- Exercise inputs
=-=-=-=-=

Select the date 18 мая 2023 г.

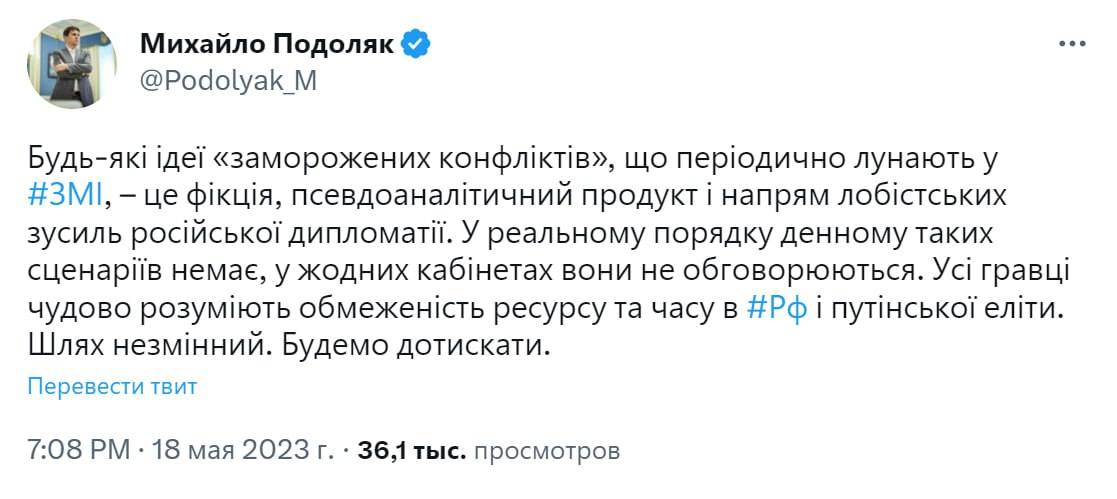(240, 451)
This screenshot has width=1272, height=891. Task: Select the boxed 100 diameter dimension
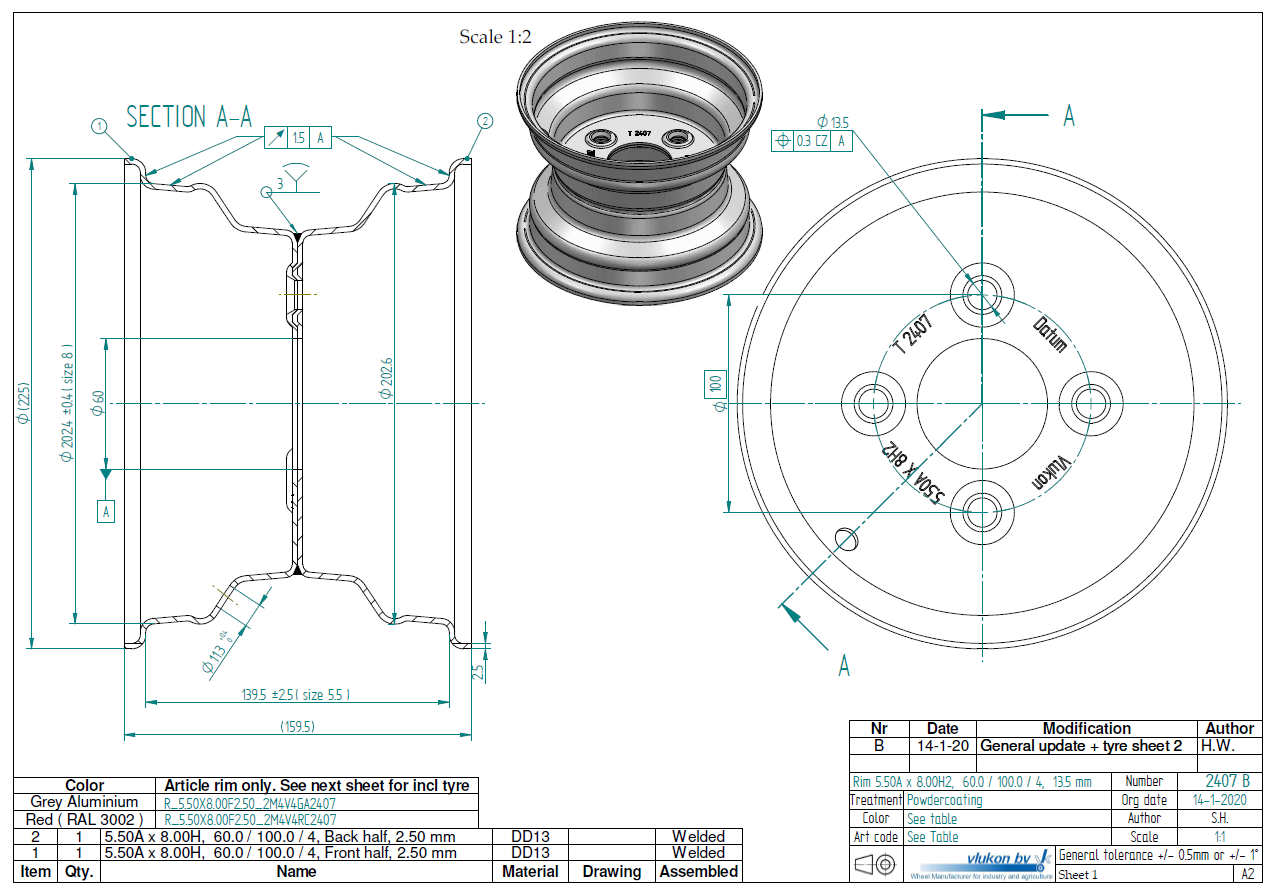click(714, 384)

=-=-=-=-=

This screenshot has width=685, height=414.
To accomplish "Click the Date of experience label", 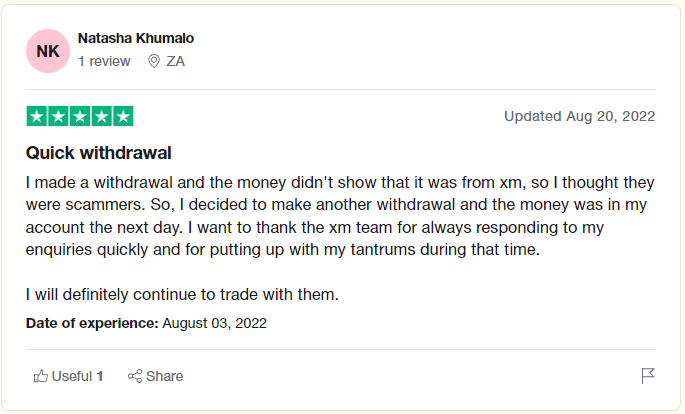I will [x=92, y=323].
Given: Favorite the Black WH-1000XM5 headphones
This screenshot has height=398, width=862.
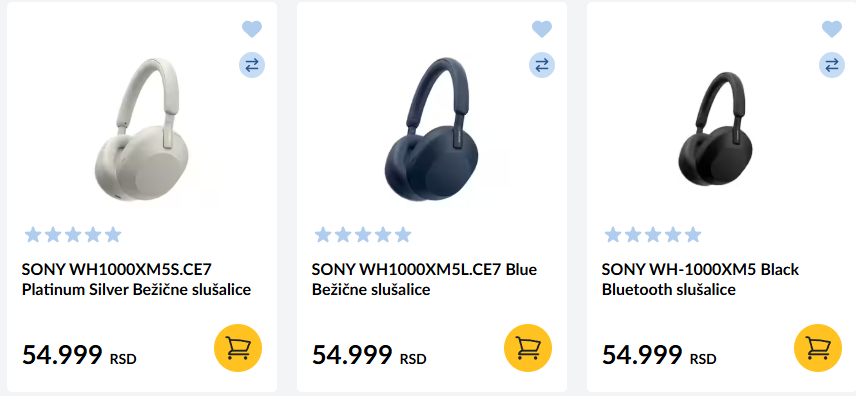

=-=-=-=-=

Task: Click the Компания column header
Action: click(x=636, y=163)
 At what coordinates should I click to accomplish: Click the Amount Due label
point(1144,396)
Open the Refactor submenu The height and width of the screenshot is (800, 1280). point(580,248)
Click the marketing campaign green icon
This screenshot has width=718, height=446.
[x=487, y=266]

=-=-=-=-=

- Work request
Everything above from the line containing "Given: Favorite the" through the line containing "This screenshot has height=398, width=862." must be copied exactly. Nothing outside that range belongs in the answer.

- Solution to this problem
Given: Favorite the Black WH-1000XM5 headphones
This screenshot has height=398, width=862.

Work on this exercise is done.